• _Description of the task_
Below are records; work out how many of their lines contain the word "menu" and reply with the number only.

┌─ Data supplied

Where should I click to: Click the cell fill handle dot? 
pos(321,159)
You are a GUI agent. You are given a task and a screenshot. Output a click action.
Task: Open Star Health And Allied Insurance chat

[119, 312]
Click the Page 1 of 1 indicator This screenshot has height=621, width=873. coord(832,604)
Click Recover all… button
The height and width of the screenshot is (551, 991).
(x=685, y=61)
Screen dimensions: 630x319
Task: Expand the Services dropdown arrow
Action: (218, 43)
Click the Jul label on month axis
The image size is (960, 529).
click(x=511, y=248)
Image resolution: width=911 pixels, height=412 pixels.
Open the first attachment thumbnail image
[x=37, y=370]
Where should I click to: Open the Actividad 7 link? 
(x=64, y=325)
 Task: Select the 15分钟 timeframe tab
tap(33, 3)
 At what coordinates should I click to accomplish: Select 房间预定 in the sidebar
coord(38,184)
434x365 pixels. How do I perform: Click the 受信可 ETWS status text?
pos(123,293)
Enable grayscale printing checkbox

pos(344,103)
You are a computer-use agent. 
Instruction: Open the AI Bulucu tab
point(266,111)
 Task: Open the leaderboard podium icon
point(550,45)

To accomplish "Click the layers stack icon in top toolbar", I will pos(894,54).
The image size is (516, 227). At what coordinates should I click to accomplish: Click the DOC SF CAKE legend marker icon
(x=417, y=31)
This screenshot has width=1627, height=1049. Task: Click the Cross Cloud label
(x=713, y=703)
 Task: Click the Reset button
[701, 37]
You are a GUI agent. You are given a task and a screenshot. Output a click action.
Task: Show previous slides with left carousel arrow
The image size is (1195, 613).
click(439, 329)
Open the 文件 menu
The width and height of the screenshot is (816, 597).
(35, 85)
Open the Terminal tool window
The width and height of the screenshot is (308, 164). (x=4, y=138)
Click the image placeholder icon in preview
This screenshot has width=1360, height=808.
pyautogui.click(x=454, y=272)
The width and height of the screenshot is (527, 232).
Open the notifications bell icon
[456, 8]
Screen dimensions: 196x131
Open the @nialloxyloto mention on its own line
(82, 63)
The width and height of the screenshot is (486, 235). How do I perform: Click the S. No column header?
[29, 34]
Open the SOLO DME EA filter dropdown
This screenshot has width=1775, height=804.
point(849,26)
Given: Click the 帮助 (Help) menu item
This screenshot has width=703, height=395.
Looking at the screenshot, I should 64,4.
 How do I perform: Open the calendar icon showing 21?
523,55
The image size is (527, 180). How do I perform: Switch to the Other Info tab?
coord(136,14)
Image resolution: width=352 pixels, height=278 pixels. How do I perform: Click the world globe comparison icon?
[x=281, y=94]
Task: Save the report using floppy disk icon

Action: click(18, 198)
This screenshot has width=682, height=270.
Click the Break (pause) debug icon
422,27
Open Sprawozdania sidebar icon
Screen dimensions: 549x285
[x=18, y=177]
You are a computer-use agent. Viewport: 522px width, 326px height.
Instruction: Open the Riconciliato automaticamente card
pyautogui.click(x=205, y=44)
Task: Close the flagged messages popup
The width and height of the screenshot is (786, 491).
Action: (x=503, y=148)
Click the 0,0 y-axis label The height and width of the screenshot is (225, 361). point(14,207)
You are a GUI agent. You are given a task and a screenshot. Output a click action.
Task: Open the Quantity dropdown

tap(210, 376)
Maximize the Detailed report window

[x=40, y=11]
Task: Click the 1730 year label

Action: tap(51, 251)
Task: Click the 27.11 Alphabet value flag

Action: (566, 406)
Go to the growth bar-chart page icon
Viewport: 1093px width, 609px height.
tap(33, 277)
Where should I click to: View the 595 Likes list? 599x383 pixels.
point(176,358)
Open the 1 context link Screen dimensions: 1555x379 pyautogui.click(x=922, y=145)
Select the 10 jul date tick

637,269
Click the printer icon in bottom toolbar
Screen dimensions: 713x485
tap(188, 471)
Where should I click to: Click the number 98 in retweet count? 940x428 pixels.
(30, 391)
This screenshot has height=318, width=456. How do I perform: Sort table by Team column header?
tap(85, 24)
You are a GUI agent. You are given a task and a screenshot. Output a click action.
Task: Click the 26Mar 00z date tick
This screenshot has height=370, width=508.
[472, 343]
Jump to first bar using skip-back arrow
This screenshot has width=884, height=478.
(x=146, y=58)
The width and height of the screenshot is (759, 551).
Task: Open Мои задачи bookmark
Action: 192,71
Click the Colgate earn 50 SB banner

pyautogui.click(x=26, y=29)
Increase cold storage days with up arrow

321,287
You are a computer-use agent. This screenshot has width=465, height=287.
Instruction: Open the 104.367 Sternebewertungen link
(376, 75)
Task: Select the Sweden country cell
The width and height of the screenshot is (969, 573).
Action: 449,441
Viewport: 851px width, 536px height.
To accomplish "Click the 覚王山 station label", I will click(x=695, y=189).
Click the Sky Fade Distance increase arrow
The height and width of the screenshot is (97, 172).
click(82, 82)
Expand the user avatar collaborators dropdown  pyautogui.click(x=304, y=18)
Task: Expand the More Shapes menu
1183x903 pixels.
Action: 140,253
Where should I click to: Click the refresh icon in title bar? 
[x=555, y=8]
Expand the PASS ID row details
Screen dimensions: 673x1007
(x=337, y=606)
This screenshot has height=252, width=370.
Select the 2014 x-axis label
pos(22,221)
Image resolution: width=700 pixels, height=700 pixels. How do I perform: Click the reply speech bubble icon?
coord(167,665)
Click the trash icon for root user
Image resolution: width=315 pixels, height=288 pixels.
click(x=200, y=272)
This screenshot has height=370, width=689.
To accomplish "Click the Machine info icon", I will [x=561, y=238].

└─

• _Solved exercise_
3